Polisi kemudian terus mengejar pelaku, hingga diketahui sedang berada di Bojonegoro. Polisi melumpuhkan Nasib dengan melesakkan timah panas, karena menurut polisi Nasib berusaha kabur saat akan ditangkap.

‘’Pelaku terpaksa kita tembak karena hendak melarikan diri saat akan kita tangkap,’’ ungkap perwira polisi kelahiran Bojonegoro tersebut.

Dari pemeriksaan polisi, diketahui pelaku mencuri motor dengan cara merusak lubang kunci motor menggunakan kunci T. Salah lokasi pencurian adalah di belakang Pasar Baru Tuban.  Nasib dijerat pasal 363 (1) ke 5e KUHP dengan ancaman hukuman 7 tahun penjara.

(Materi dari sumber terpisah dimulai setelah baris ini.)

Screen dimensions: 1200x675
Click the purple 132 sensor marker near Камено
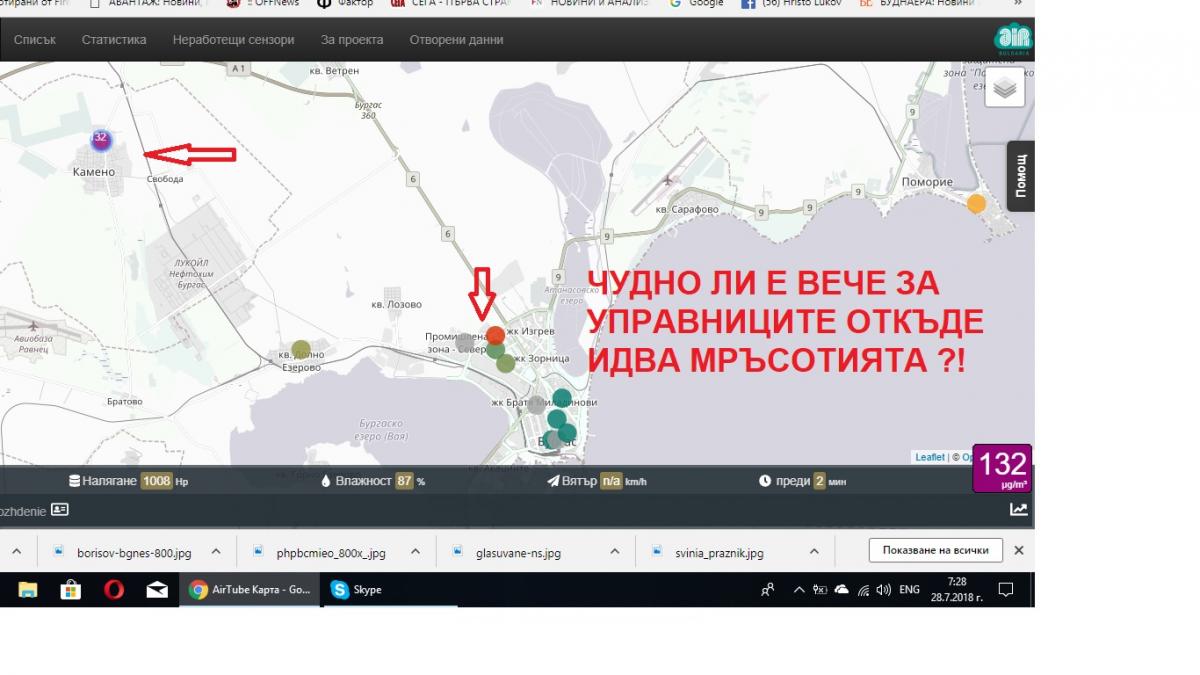(x=101, y=139)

‘’Cukup cepat pelaku menjalankan aksinya, hanya hitungan menit sudah bisa membawa kabur motor yang dicuri,’’ tandas Kapolres.

Sementara itu, salah satu korban curanmor Winarni datang ke Polres. Dia mengaku kehilangan motor saat parkir di belakang Pasar Baru Tuban. Lalu dia masuk ke dalam pasar, namun saat kembali ke parkiran motornya sudah raib.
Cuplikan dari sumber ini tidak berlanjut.